Merhabalar gençler. 2015 Yılında yazdığımda bir kaç yazıyı buldum tesadüfen. Tekrar Paylaşmak istedim.
Ulan anladık iyilik düşünüyonuz da eşeğin aklına niye karpuz kabuğu sokuyonuz. Hadi soktunuz karpuz kabuğunu ulan bu karpuz kabuğu niye gökte yerde değil. Nası bincek bu eşek uçağa hadi uçağa bindi diyelim gökyüzünde nerede olduğu bile belli olmayan bir karpuz kabuğunu uçakla arayıp bulabilcekmi?
Hadi onu da buldu diyelim. Eşek naşi açacakta uçağın kapısını uzanacak o karpuz kabuğuna. Hadi uzandı diyelim karpuz kabuğuyla beraber düşmicek mi yere çakılmıcak mi? Hadi oldu da eşekte karpuz kabuğu da yere çakıldı ölmedi. Eşek karpuz kabuğunu sardı sarmaladı ona zarar gelmedi.
Dermanımı kalır eşekte gökten çakılıp da. Duygumu kalır düşüncemi götü başı ayrı oynar hayvanin. Oynarsa ona da şükür. Hadi karpuz kabuğu dayanamadı eşeğin haline seninim bundan sonra dedi. Eşek o saatten sonra belki de neyleyim ben karpuz kabuğunu diyecek. Hadi eşek bunu demedi. Karpuz kabuğu götü başı ayrı oynayan eşeğe ne kadar katlanabilecek. Hadi oda katlandı diyelim eşek kendine geldi.
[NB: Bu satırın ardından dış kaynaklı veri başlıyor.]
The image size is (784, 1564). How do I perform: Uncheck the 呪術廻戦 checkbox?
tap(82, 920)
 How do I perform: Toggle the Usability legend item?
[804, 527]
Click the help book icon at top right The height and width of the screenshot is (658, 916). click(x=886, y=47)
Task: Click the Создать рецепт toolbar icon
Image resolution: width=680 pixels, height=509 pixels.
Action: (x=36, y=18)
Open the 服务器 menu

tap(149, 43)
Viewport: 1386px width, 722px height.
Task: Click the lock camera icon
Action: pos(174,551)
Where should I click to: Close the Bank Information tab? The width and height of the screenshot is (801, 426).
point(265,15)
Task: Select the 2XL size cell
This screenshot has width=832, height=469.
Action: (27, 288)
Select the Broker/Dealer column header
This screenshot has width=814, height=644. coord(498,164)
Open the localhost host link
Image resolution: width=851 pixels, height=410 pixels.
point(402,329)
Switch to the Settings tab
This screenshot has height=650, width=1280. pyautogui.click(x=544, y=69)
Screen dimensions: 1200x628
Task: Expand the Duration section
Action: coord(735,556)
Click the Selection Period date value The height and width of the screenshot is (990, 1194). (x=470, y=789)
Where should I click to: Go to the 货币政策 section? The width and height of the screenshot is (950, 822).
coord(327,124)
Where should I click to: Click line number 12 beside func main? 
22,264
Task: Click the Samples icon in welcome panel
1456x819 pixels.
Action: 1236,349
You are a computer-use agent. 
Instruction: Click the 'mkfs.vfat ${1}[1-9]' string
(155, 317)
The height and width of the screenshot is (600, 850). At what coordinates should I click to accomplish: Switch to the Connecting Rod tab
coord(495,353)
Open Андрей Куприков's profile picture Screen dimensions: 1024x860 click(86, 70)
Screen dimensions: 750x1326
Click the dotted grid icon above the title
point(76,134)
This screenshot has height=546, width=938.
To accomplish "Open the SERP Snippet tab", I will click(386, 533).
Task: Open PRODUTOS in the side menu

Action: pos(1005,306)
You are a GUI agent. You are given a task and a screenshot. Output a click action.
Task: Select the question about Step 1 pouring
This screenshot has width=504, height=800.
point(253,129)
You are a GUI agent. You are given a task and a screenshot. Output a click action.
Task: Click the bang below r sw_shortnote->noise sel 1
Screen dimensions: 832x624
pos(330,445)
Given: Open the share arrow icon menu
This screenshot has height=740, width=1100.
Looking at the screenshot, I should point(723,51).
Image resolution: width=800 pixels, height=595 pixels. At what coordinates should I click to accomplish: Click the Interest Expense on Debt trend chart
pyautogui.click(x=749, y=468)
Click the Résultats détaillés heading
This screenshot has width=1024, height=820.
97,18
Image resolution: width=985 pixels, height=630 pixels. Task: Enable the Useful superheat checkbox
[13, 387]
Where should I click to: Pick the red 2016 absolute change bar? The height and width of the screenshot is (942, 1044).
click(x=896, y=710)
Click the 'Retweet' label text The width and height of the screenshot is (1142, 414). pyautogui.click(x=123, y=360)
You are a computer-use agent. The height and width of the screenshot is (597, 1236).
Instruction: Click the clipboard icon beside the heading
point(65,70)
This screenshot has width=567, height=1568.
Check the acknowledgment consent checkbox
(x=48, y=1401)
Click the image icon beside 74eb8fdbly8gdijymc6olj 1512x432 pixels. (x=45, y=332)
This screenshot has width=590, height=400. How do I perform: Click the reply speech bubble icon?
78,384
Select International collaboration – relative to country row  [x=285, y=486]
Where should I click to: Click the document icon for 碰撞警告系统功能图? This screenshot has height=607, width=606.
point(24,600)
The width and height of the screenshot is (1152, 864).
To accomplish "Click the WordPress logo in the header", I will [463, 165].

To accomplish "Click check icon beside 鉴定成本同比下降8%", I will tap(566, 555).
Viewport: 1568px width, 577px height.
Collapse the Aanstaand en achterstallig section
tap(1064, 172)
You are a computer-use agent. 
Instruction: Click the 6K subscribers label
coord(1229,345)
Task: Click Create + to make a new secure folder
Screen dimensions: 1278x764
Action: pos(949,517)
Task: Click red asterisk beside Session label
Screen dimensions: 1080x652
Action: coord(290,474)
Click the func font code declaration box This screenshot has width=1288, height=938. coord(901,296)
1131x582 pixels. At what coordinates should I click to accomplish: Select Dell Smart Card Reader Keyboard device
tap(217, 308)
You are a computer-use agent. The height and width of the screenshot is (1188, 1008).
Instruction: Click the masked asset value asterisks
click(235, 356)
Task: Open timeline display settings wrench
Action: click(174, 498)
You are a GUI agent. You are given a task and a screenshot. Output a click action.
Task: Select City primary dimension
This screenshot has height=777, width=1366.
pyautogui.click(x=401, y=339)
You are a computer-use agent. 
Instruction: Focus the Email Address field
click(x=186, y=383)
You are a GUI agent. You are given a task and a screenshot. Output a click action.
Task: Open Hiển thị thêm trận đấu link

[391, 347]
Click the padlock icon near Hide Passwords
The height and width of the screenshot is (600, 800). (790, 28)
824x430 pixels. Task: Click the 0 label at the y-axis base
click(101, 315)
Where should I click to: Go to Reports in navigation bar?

Mutluluğu unutan eşek mutlu olabilecekmi bir daha. Hadi varsayalım eşekte mutlu karpuz kabuğu da. Bir gün bitmez mi bu mutluluk. Hadi oda bitmedi sonsuza kadar sürecek. Mutluluk bitmedi de eşek bitti karpuz kabuğu bitti. İşte böyle dostlar bundan sonra eşeğin ne eşeğe ihtiyacı var nede karpuz kabuğuna, karpuz kabuğunun da eşeğe ihtiyacı yoktur herhâlde. E ne demişler bilenler;
Eşeğe altın semer vurmuşlar eşek yine eşek.